=== TASK REQUIREMENTS ===
Could you return the whole listing, character for character?

DATA TO PROCESS Start Marker

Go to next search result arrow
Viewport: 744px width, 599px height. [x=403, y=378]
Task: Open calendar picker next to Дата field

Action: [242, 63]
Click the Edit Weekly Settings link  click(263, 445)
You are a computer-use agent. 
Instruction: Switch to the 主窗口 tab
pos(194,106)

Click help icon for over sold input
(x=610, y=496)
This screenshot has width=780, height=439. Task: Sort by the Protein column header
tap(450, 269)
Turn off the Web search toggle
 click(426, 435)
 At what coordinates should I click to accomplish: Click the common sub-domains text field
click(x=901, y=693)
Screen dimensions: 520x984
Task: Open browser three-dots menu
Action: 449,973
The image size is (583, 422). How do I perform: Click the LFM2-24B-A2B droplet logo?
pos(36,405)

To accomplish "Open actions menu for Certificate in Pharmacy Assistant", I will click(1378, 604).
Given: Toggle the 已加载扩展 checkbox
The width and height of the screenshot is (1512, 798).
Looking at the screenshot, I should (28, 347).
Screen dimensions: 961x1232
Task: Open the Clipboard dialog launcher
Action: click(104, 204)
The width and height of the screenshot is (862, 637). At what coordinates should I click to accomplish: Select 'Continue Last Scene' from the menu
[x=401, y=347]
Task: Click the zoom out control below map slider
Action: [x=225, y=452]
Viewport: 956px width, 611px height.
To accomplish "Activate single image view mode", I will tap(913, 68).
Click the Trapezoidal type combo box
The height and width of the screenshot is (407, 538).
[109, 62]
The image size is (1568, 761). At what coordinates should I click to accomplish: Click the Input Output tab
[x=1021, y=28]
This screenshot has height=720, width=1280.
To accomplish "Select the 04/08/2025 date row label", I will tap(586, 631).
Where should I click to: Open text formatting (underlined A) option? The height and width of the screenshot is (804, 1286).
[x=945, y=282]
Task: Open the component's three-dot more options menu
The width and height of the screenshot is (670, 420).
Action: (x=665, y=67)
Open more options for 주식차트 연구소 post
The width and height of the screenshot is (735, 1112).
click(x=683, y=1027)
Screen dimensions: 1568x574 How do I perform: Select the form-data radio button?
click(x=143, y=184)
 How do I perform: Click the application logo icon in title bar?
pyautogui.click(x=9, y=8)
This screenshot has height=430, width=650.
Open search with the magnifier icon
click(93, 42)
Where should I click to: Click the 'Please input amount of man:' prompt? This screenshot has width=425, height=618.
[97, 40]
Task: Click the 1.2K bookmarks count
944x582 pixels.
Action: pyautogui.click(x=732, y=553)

DATA TO PROCESS End Marker

=== SOLUTION TO THIS PROBLEM ===
Go to next search result arrow
Viewport: 744px width, 599px height. [x=403, y=378]
Task: Open calendar picker next to Дата field

Action: [242, 63]
Click the Edit Weekly Settings link  click(263, 445)
You are a computer-use agent. 
Instruction: Switch to the 主窗口 tab
pos(194,106)

Click help icon for over sold input
(x=610, y=496)
This screenshot has width=780, height=439. Task: Sort by the Protein column header
tap(450, 269)
Turn off the Web search toggle
 click(426, 435)
 At what coordinates should I click to accomplish: Click the common sub-domains text field
click(x=901, y=693)
Screen dimensions: 520x984
Task: Open browser three-dots menu
Action: 449,973
The image size is (583, 422). How do I perform: Click the LFM2-24B-A2B droplet logo?
pos(36,405)

To accomplish "Open actions menu for Certificate in Pharmacy Assistant", I will click(1378, 604).
Given: Toggle the 已加载扩展 checkbox
The width and height of the screenshot is (1512, 798).
Looking at the screenshot, I should (28, 347).
Screen dimensions: 961x1232
Task: Open the Clipboard dialog launcher
Action: click(104, 204)
The width and height of the screenshot is (862, 637). At what coordinates should I click to accomplish: Select 'Continue Last Scene' from the menu
[x=401, y=347]
Task: Click the zoom out control below map slider
Action: [x=225, y=452]
Viewport: 956px width, 611px height.
To accomplish "Activate single image view mode", I will tap(913, 68).
Click the Trapezoidal type combo box
The height and width of the screenshot is (407, 538).
[109, 62]
The image size is (1568, 761). At what coordinates should I click to accomplish: Click the Input Output tab
[x=1021, y=28]
This screenshot has height=720, width=1280.
To accomplish "Select the 04/08/2025 date row label", I will tap(586, 631).
Where should I click to: Open text formatting (underlined A) option? The height and width of the screenshot is (804, 1286).
[x=945, y=282]
Task: Open the component's three-dot more options menu
The width and height of the screenshot is (670, 420).
Action: (x=665, y=67)
Open more options for 주식차트 연구소 post
The width and height of the screenshot is (735, 1112).
click(x=683, y=1027)
Screen dimensions: 1568x574 How do I perform: Select the form-data radio button?
click(x=143, y=184)
 How do I perform: Click the application logo icon in title bar?
pyautogui.click(x=9, y=8)
This screenshot has height=430, width=650.
Open search with the magnifier icon
click(93, 42)
Where should I click to: Click the 'Please input amount of man:' prompt? This screenshot has width=425, height=618.
[97, 40]
Task: Click the 1.2K bookmarks count
944x582 pixels.
Action: pyautogui.click(x=732, y=553)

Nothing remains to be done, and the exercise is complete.